Saved data entries
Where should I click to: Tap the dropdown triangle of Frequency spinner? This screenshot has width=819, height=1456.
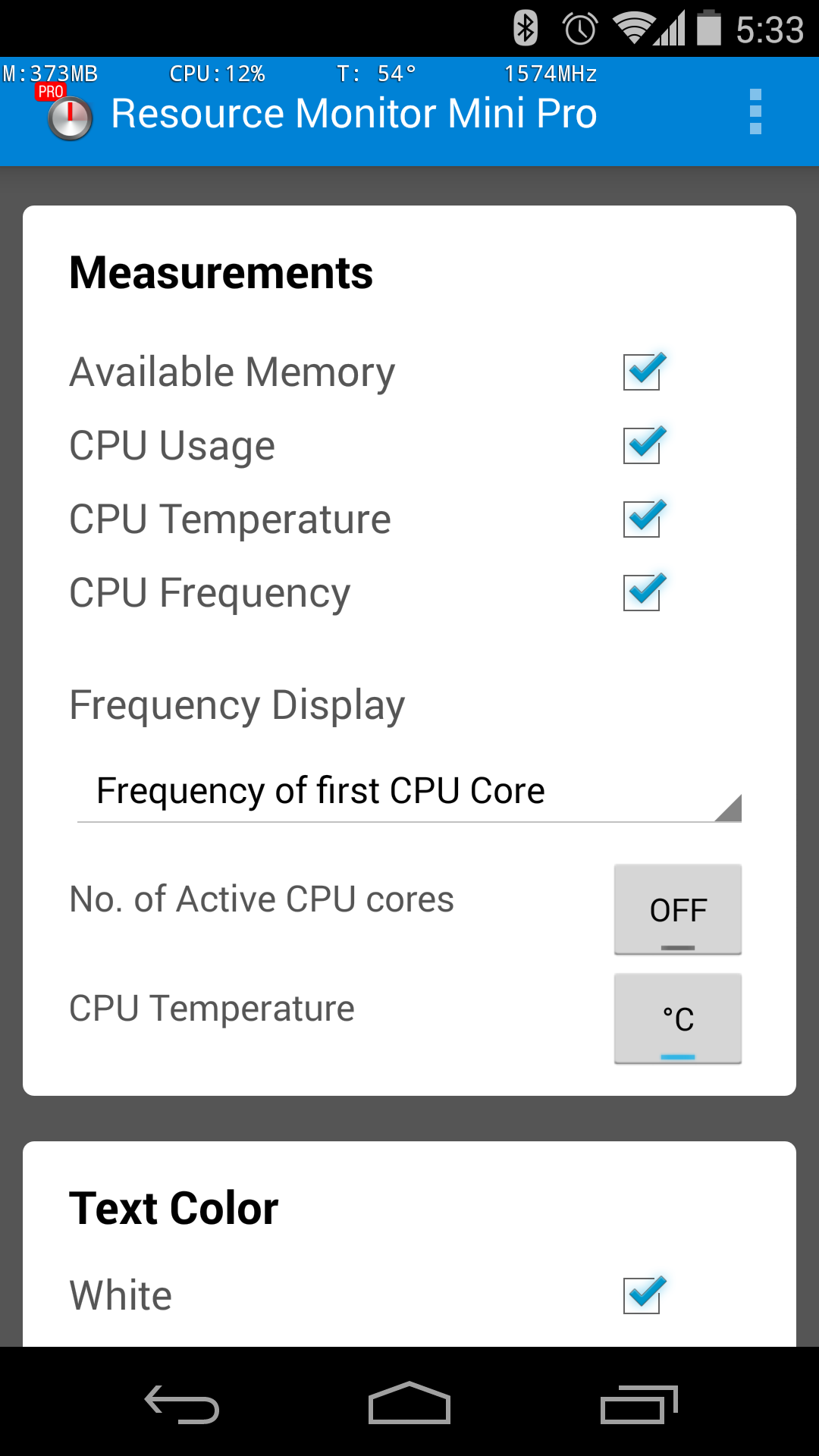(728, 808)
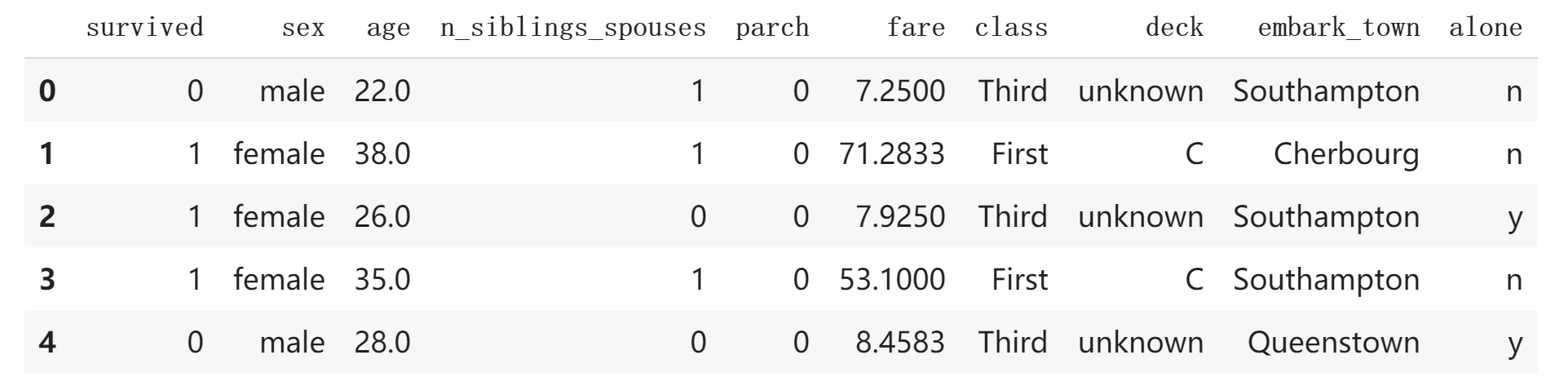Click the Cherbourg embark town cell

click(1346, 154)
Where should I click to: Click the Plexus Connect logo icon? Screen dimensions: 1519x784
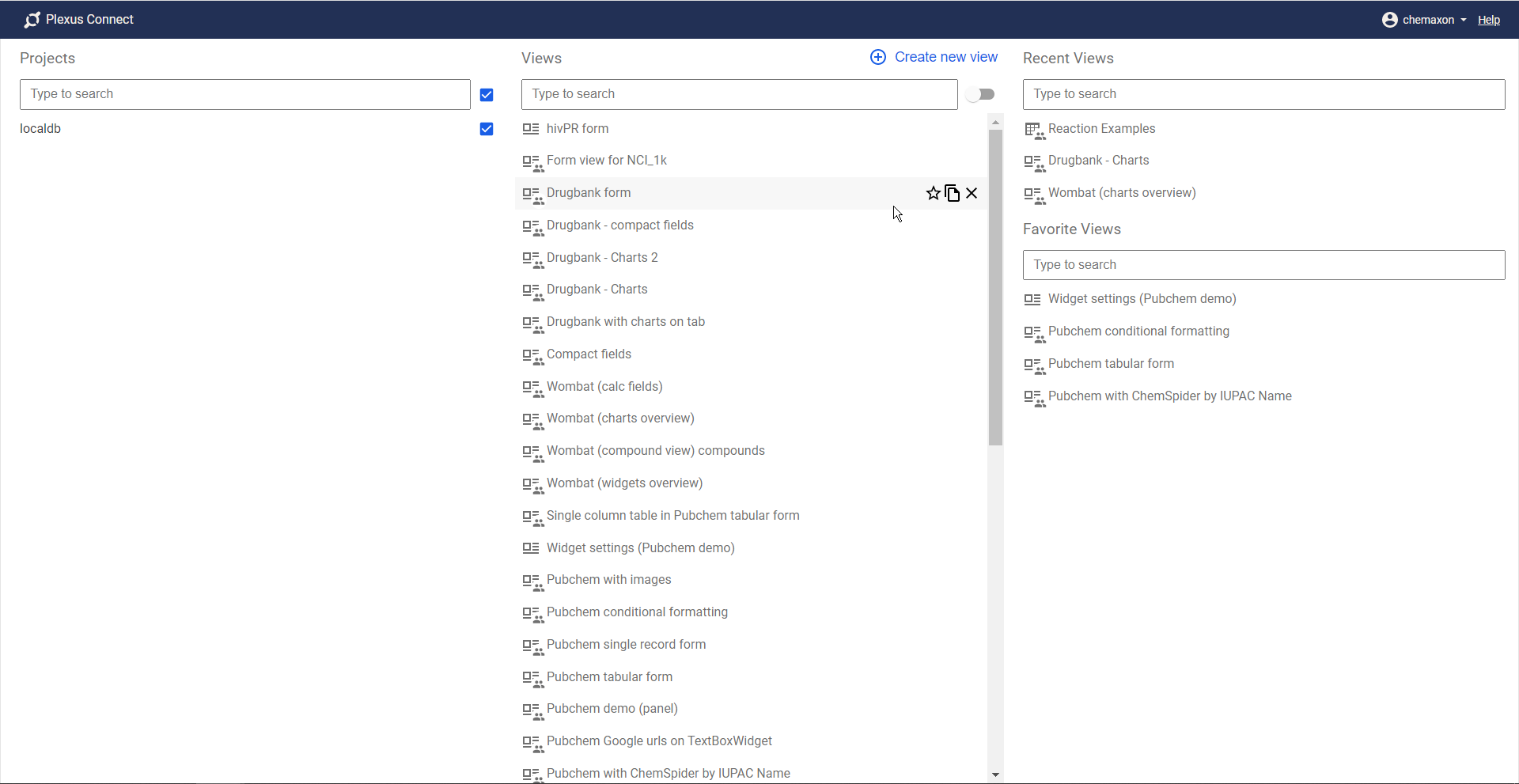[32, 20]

→ TASK STATEMENT: The records above are to be repeated exactly, with every picture removed from the copy.

→ TASK OUTPUT:
Where should I click to: Tap the dropdown triangle of Frequency spinner? This screenshot has width=819, height=1456.
(728, 808)
Click the Cherbourg embark town cell

click(1346, 154)
Where should I click to: Click the Plexus Connect logo icon? Screen dimensions: 1519x784
[32, 20]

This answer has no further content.